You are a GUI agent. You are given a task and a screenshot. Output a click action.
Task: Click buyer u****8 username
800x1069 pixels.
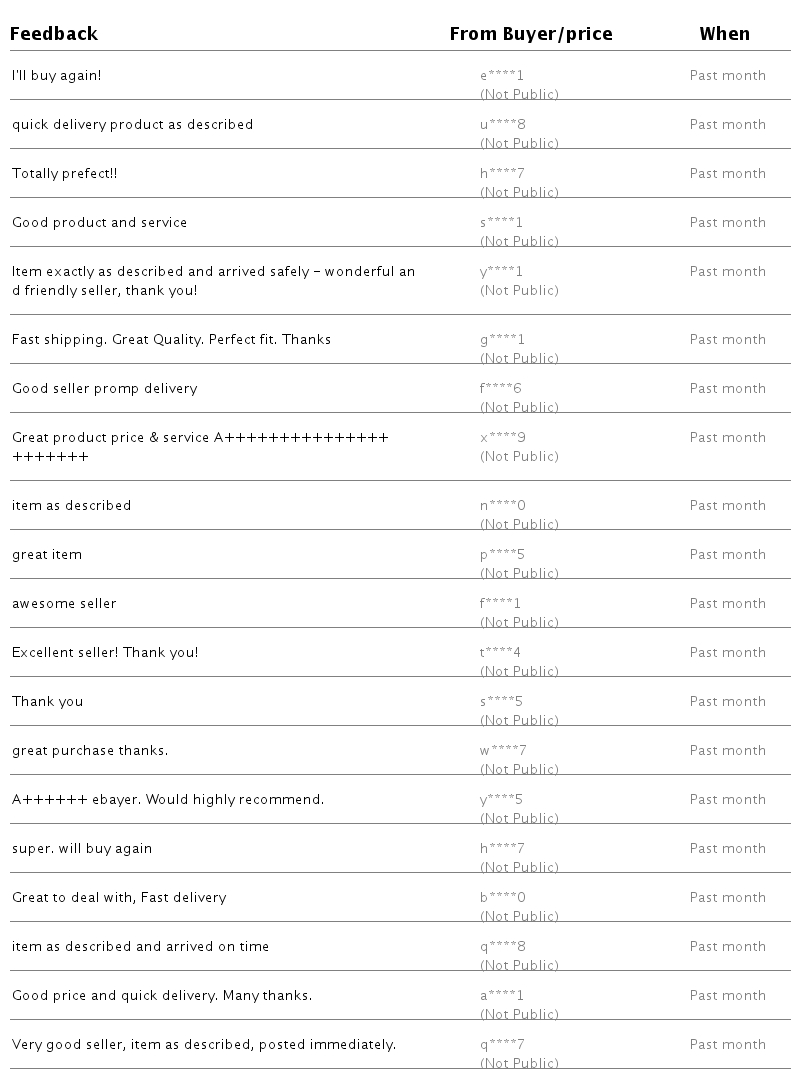[502, 125]
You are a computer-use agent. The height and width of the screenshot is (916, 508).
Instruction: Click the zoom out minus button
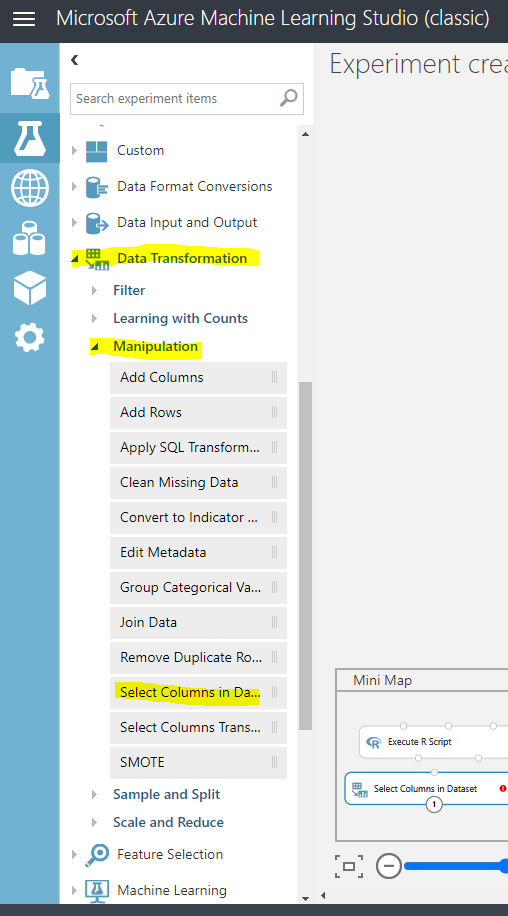pos(389,866)
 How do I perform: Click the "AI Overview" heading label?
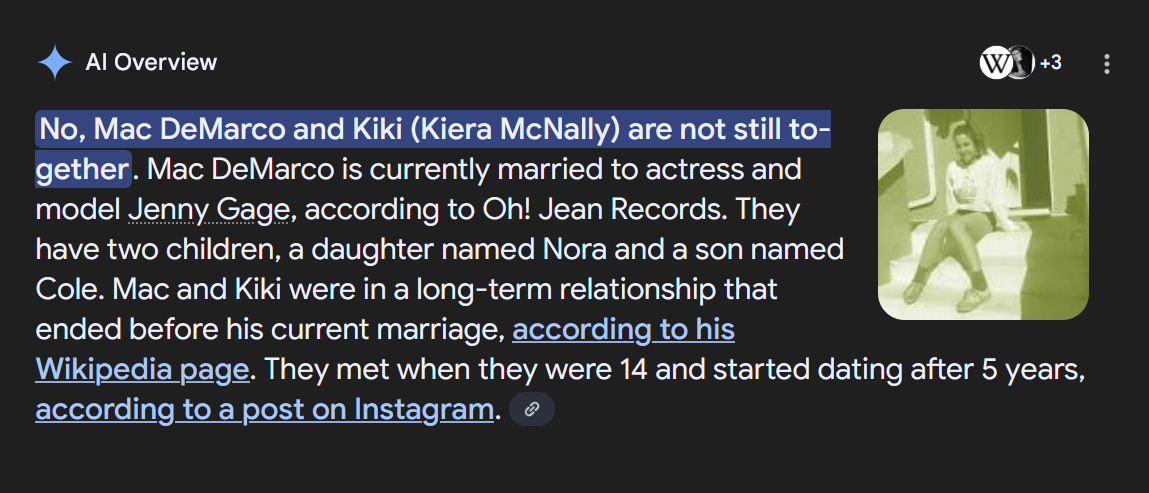pyautogui.click(x=151, y=62)
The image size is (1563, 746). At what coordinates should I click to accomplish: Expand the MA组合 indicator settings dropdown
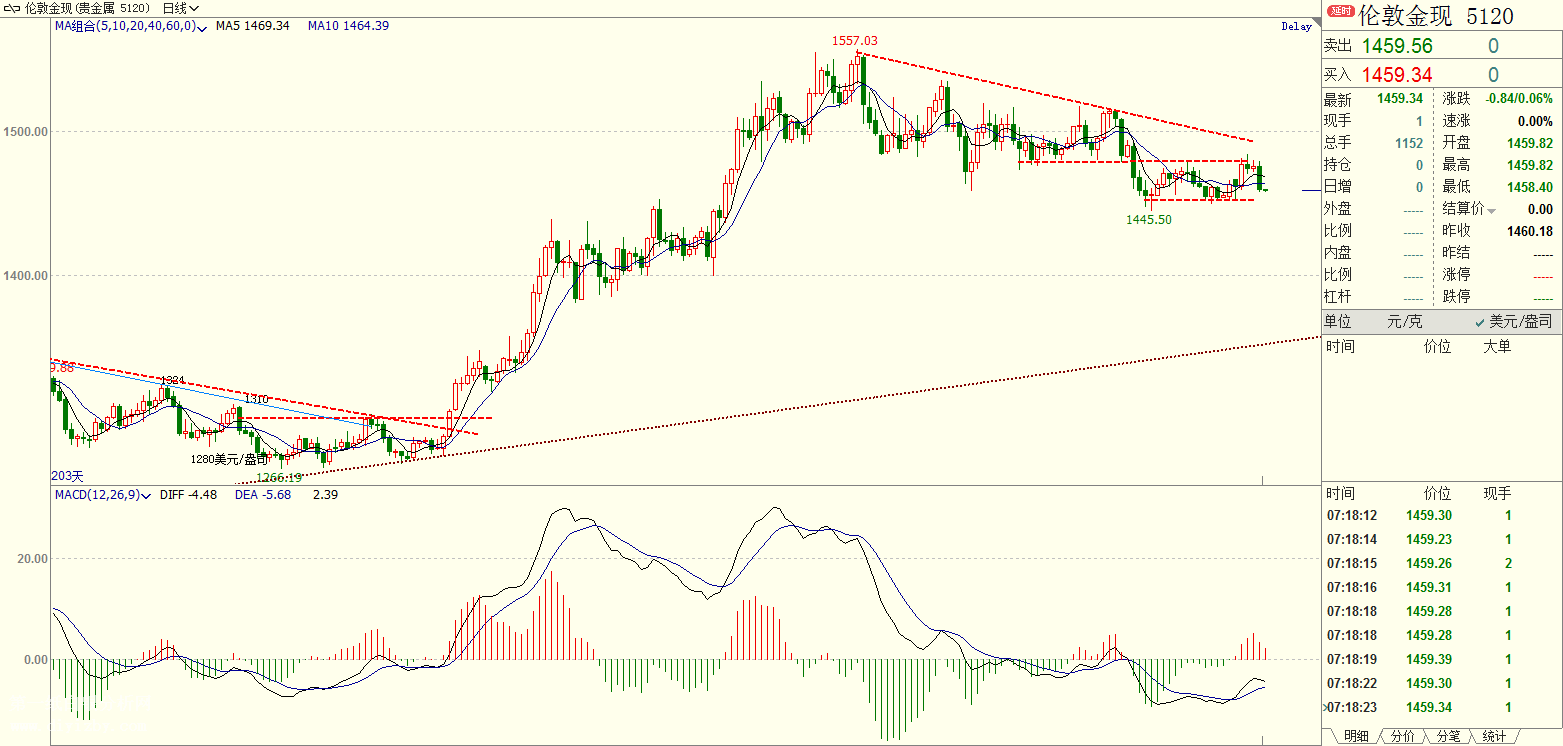point(203,27)
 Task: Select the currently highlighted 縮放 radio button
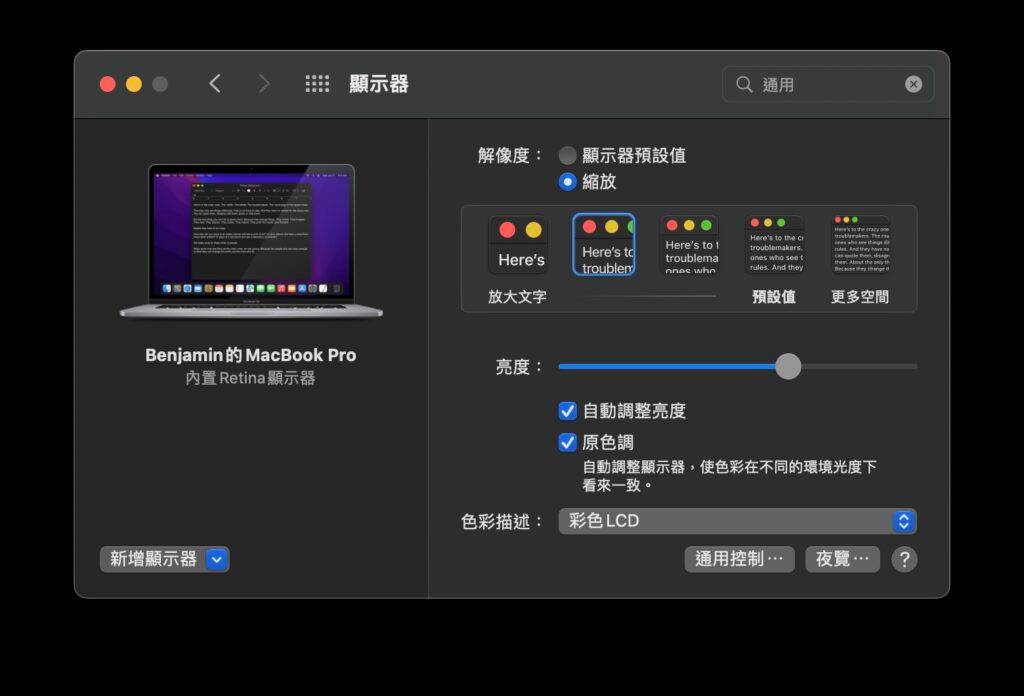coord(565,182)
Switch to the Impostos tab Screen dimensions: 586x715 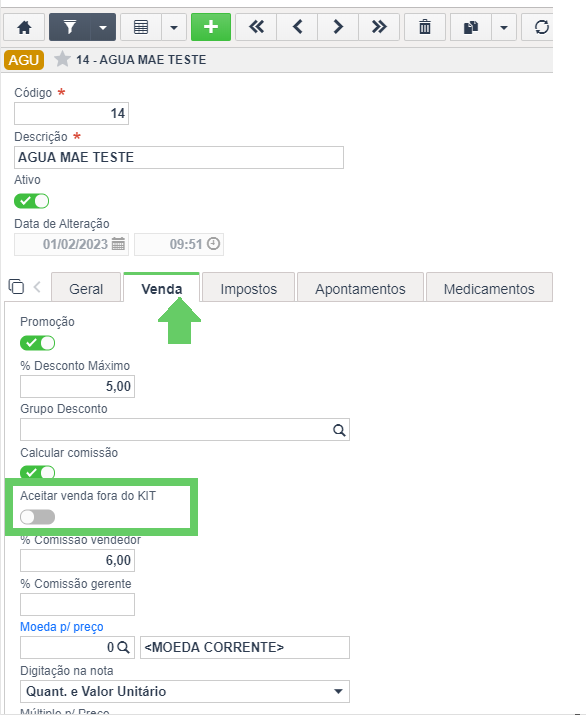[x=249, y=289]
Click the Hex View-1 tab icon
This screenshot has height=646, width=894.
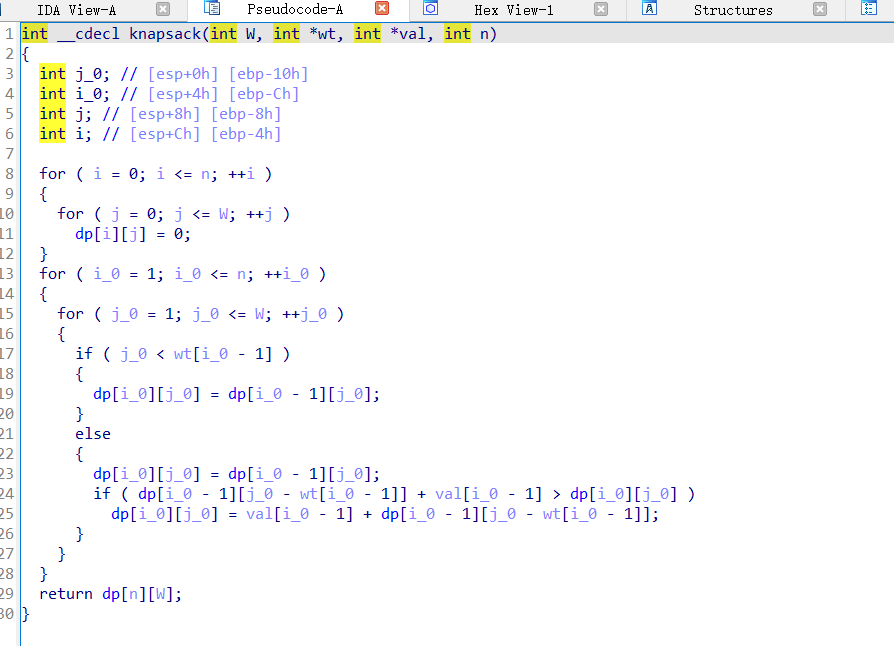tap(430, 9)
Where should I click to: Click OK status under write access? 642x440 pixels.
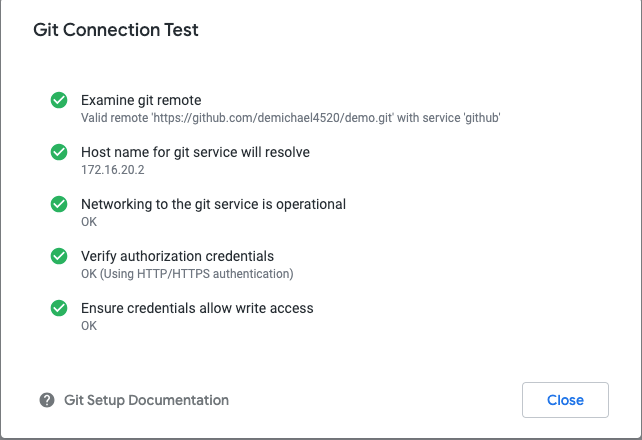(x=89, y=325)
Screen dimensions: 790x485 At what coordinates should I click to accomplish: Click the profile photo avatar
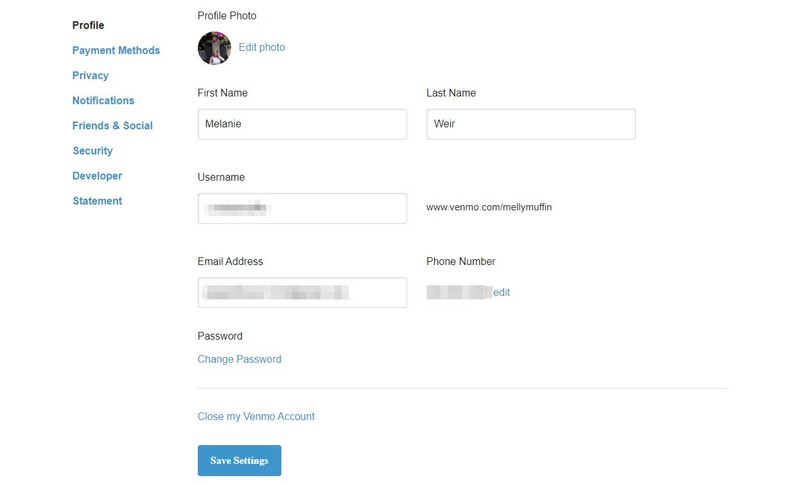(214, 48)
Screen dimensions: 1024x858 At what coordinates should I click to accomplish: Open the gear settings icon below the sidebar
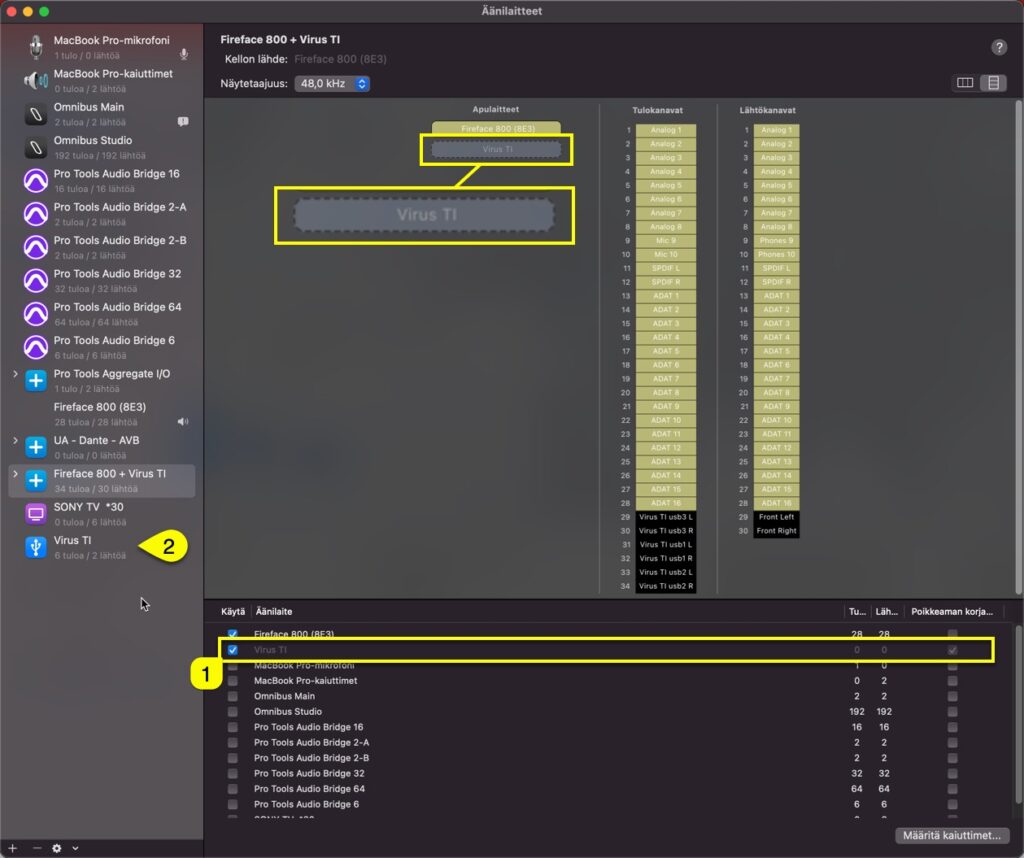pos(58,848)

+-------+

• _EXERCISE_: Search the data above for "agent" and copy every line where it turns up.

• _OUTPUT BELOW_:
You are a GUI agent. You are given a task and a screenshot. Output a click action.
You are a computer-use agent. The height and width of the screenshot is (916, 508).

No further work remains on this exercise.